Exams won't tell us whether AI has reached 'peak intelligence'
Acing hard questions isn't the same as doing hard thinking
What is a gift?
Would you rather be a vampire or a zombie?
Improve the rules of any one sport.
Get your pen and paper out. You have three hours.
The Examination Fellowship at Oxford’s All Souls College is famous for the brevity and open-endedness of the questions in its two ‘general exams’. To succeed requires creativity, thoughtfulness, broad knowledge – and an ability to distil all of these into a fast, coherent response. As a result, it’s been dubbed the ‘hardest exam in the world’.
Or is it?
Experts and exams
Last week, ScaleAI and the Center for AI Safety announced a call for submissions for what they called ‘Humanity’s Last Exam’. They want people to submit questions – along with correct answers – that even the best artificial intelligence would currently struggle with. They say it is ‘a project aimed at measuring how close we are to achieving expert-level AI systems’.

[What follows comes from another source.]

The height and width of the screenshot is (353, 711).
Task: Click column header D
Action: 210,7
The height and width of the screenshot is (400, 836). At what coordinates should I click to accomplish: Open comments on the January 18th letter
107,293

In recent years, AI has become better and better at passing common exams. AI has even made progress on particularly challenging questions. In July this year, DeepMind’s AlphaProof got the equivalent of a Silver Medal at the International Mathematics Olympiad, the premier competition for pre-university mathematics students. One of the questions AlphaProof got right was only solved correctly by five of the human competitors.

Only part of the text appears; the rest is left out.